Per Milano e l’hinterland, dove si concentrano imprese tecnologiche, servizi avanzati e logistica digitale, il tema ha un riflesso immediato. La crescita dei consumi legati al mondo digitale si somma infatti alla necessità di contenere i costi energetici per famiglie e aziende, soprattutto in una fase dell’anno in cui climatizzazione, mobilità e gestione degli spazi commerciali fanno salire i fabbisogni. Nel lunedì di rientro, quando uffici e attività riprendono a pieno ritmo dopo il weekend, l’idea di un sistema elettrico più sotto pressione appare meno astratta e più vicina alla vita reale.
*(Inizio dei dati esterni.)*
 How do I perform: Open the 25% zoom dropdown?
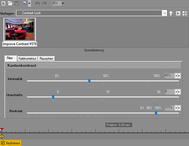click(63, 3)
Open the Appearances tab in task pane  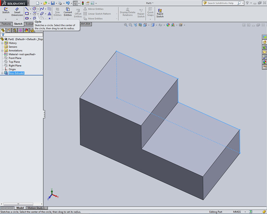264,62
Il punto non riguarda solo quanta energia servirà, ma anche come produrla. Nella discussione internazionale torna infatti con forza l’interesse per il nucleare, considerato da molti osservatori una delle opzioni possibili per accompagnare la domanda crescente senza aumentare in modo proporzionale le emissioni. È un fronte che si inserisce in un confronto più ampio sulle fonti, sulla sicurezza degli approvvigionamenti e sulla capacità dei Paesi europei di tenere insieme competitività e sostenibilità.
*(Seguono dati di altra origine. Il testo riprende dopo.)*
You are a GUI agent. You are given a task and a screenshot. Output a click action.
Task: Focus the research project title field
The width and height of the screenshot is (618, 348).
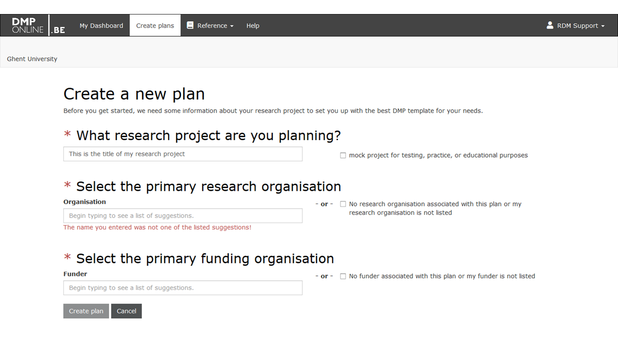[x=183, y=154]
Per il tessuto economico milanese, abituato a ragionare in termini di efficienza e innovazione, la questione è anche industriale. I data center sono infrastrutture strategiche: alimentano servizi digitali, archivi, pagamenti, commercio online e applicazioni aziendali. Ma richiedono continuità di fornitura, sistemi di raffreddamento e reti affidabili. In estate, quando il caldo mette sotto stress consumi e impianti, la necessità di progettare edifici e sistemi più efficienti diventa ancora più evidente.

In questo quadro, la transizione energetica non è soltanto un tema ambientale, ma un fattore competitivo. Le imprese che operano a Milano e nel suo hinterland cercano soluzioni capaci di ridurre sprechi, stabilizzare i costi e garantire resilienza. Dalla gestione intelligente dei consumi agli investimenti in autoproduzione e accumulo, cresce l’attenzione verso modelli che permettano di sostenere la trasformazione digitale senza aggravare il peso sulle reti.
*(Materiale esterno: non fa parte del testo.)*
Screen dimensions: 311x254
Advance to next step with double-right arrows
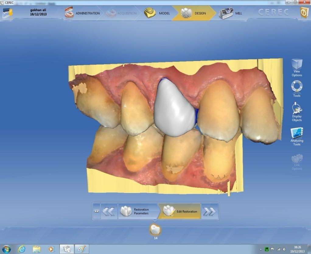tap(209, 211)
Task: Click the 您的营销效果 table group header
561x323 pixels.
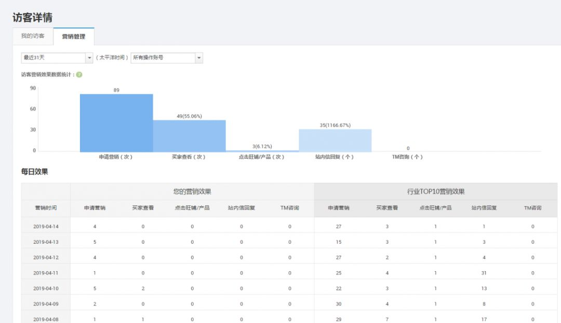Action: (x=192, y=192)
Il messaggio che arriva dal dibattito internazionale è chiaro: la domanda elettrica del futuro sarà più legata al digitale di quanto lo sia stata finora. E in una metropoli come Milano, dove economia dei servizi, innovazione e attrattività internazionale si incontrano ogni giorno, questo significa dover pensare insieme energia, competitività e qualità urbana. Anche perché, mentre la città si prepara alle serate estive e ai flussi turistici di stagione, la questione dei consumi continua a correre sotto la superficie della vita quotidiana.